Monoclonal immunoglobulin deposition disease (MIDD) is characterized by the deposition of monoclonal light and/or heavy chains within glomerular, tubular and vessel wall basement membranes. Three subtypes of MIDD have been described and they are subdivided according to the composition of monoclonal protein deposited. The most common form of MIDD is light chain deposition disease (LCDD), where either kappa or lambda light chains are deposited in tubular, glomerular and vessel wall basement membranes. Much less common than LCDD are heavy chain deposition disease (HCDD) and light and heavy chain deposition disease (LHCDD), which show basement membrane accumulation of a monoclonal immunoglobulin heavy chain, either with a corresponding monoclonal light chain (LHCDD) or without an accompanying light chain (HCDD).

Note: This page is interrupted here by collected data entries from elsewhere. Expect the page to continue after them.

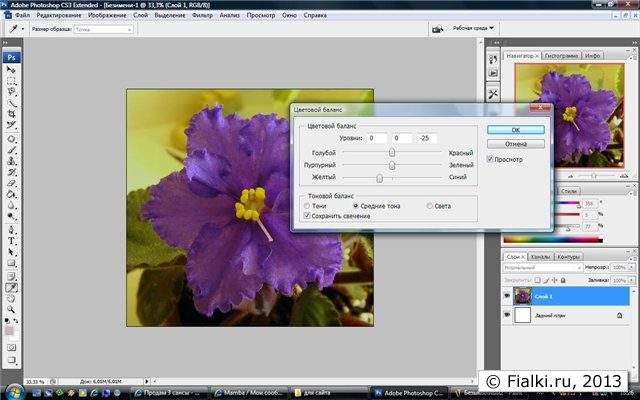640x400 pixels.
Task: Click the Go to Bridge icon
Action: pyautogui.click(x=437, y=30)
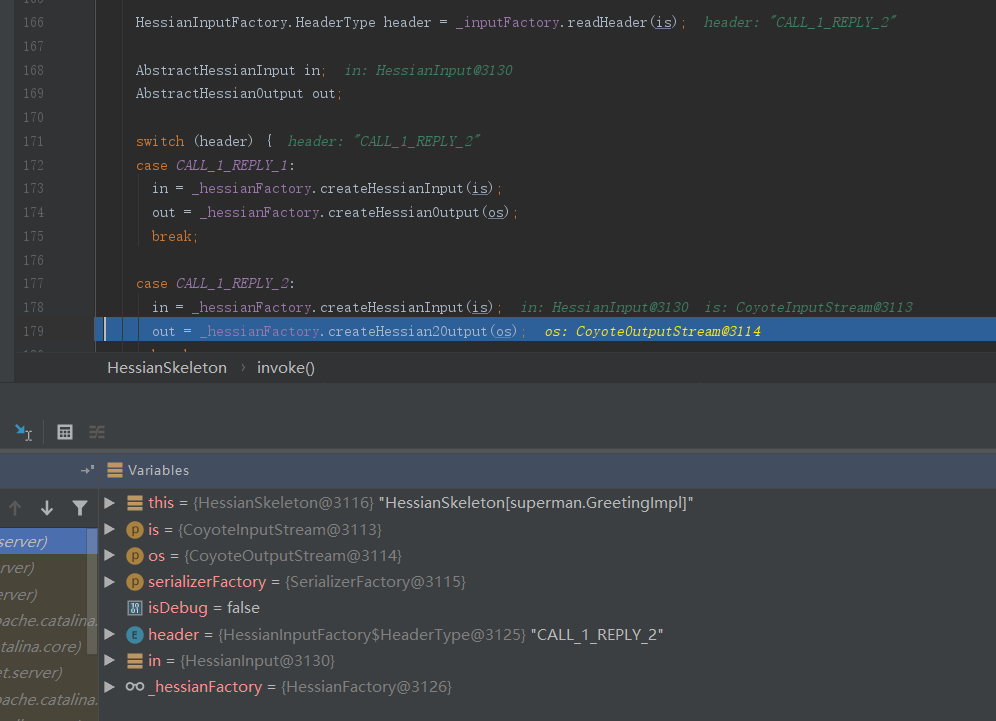The width and height of the screenshot is (996, 721).
Task: Open the Evaluate Expression calculator icon
Action: pos(65,432)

MIDD is relatively uncommon and occurs at approximately half the rate of amyloidosis. Roughly half of patients diagnosed with MIDD will have myeloma. Although MIDD can present as a multisystem disease, renal manifestations typically predominate. More than 83% of the patients reported with MIDD and kidney disease had renal insufficiency. Proteinuria is present in almost all patients with MIDD and in about 40%–50% of patients will have nephrotic range proteinuria. Optimal treatment for MIDD remains to be determined, but the use of proteasome inhibitors and autologous stem cell transplantation has shown encouraging results with regards to both hematologic remission and improvement in renal function.